◆ **WORK INSTRUCTIONS**:
Go to the line holding "Where should I" in the entries below and write out exactly every line down to and including the line holding "Show previous providers".

——————

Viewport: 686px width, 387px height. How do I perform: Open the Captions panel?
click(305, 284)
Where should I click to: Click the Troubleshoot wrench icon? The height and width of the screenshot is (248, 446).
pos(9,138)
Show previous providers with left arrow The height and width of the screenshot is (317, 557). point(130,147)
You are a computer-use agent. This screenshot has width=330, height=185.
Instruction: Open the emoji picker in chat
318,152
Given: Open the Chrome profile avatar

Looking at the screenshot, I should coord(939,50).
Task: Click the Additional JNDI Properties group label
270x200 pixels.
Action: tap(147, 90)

——————

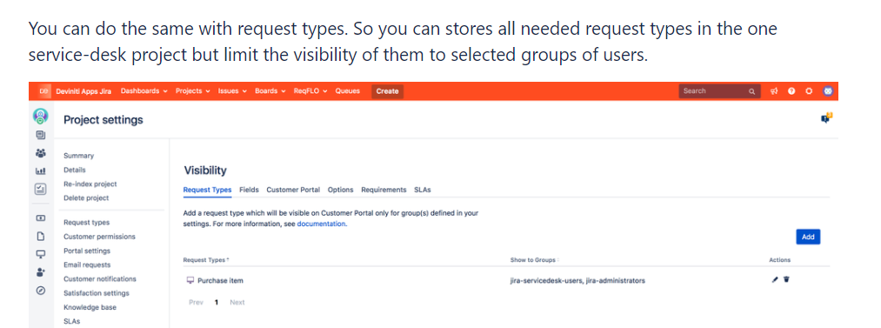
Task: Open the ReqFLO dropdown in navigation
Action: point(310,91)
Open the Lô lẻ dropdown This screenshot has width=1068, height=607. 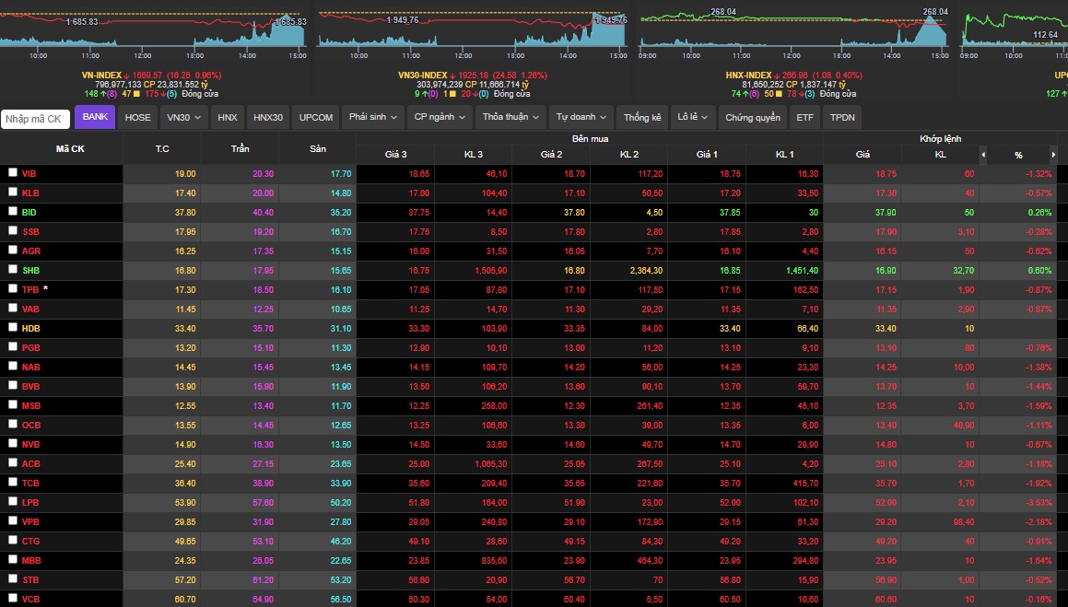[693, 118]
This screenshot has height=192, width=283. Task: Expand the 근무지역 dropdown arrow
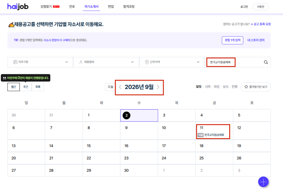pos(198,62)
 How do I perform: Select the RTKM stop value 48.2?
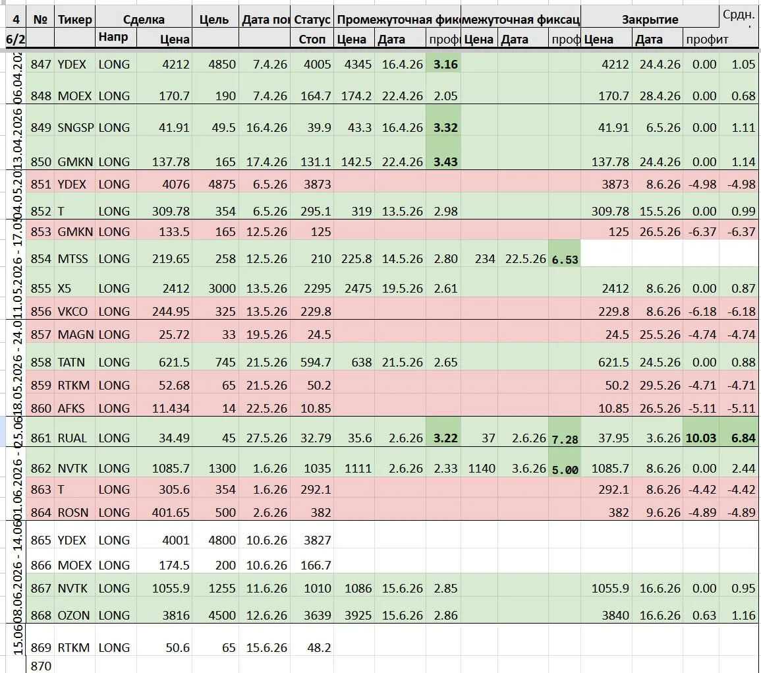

——————

◆ **ANSWER TO THE PROBLEM**:
Where should I click to: Click the Troubleshoot wrench icon? The height and width of the screenshot is (248, 446).
pos(9,138)
Show previous providers with left arrow The height and width of the screenshot is (317, 557). point(130,147)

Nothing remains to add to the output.